Они сразу осыпались – на следующий день: лепестки, лежащие вокруг вазы, свернулись в сморщенные лодочки, но высокие стебли, вознесшие кверху пустые арены венчиков, не надломились до сих пор.

Он говорил: «Знаешь, я тебя боялся вначале. Особенно в первый день… ночь… утром. Сидишь— отвернулась, гордая такая. Господи, как мне плохо было тогда, как я боялся, что сделал что-то не так! А потом – помнишь, в магазине встретились? Я позвал тебя к себе, ты плечиком дернула – и ушла, важная, как герцогиня. А потом – я ведь за тобой пошел – за деревьями скрылась и давай в снегу барахтаться. Я думаю: девчонка, она же совсем девчонка. И так мне весело стало…»

Говорил: «Знаешь, мне иногда кажется, мы уже встречались с тобой, встречались в какой-то иной жизни, встречались, но не узнали друг друга, разминулись. А тебе?»

Ей не казалось, она сердилась – за дурочку он ее принимает, что ли? Говорить такие банальности… Думает, она не знает, что чуть не в каждой книжке герои своим женщинам так говорят! Думает, уж совсем она необразованная, что ли? А она читала, много читала когда-то.

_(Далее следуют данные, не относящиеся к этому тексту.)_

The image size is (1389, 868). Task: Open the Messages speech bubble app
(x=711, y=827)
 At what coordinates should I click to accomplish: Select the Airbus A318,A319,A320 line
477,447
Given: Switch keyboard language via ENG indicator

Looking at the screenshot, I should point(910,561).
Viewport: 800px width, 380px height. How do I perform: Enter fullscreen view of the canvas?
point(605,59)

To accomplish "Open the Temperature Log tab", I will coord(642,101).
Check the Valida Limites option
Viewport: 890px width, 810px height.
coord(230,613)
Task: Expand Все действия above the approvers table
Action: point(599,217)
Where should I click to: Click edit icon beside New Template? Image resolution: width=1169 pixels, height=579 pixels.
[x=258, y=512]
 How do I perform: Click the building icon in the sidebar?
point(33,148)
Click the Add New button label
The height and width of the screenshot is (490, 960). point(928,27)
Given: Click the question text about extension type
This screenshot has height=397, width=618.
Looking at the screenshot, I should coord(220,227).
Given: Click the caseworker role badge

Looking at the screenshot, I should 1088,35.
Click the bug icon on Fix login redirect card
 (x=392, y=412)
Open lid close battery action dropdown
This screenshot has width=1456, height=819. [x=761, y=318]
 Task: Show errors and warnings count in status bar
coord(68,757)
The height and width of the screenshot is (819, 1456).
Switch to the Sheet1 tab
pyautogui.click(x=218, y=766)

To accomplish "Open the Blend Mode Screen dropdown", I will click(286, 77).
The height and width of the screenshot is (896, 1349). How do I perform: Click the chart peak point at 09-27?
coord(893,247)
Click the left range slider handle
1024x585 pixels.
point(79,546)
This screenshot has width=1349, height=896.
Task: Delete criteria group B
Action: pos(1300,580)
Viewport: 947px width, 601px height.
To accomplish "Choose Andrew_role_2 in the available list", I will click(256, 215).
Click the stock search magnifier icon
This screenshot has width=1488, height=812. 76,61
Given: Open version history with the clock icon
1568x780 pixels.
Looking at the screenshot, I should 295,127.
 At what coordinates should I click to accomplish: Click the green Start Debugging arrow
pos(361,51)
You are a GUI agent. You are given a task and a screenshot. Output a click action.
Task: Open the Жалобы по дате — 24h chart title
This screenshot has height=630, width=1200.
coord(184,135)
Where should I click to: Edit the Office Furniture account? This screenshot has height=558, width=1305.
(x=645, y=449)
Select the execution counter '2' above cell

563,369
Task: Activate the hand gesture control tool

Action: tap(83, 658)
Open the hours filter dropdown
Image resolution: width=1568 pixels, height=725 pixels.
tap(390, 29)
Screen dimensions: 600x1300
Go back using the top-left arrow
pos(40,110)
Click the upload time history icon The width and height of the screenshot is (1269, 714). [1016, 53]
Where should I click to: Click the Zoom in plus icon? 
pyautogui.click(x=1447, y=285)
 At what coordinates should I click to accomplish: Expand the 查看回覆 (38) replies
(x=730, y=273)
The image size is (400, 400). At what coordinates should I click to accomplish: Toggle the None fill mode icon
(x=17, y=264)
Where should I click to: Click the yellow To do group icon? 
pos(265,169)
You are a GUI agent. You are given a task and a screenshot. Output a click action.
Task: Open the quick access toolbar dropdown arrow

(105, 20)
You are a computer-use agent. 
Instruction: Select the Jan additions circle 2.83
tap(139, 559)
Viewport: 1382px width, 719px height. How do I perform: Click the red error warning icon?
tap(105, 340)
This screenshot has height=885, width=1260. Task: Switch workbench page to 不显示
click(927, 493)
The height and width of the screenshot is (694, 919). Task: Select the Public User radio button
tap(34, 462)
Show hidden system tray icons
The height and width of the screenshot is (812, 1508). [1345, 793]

От отца книг осталось три стены, в комнате его самодельные полки, а на них – тома, как в библиотеке, только одна стена без книг, там окно. А в окно (только в это окно) видна крыша его домика. Зимой была видна. Сейчас листва всё затягивает, укутывает скелеты деревьев робкой зеленой плотью, и оживший лес занимает в пространстве гораздо больше места, многое скрывая от взгляда наблюдателя.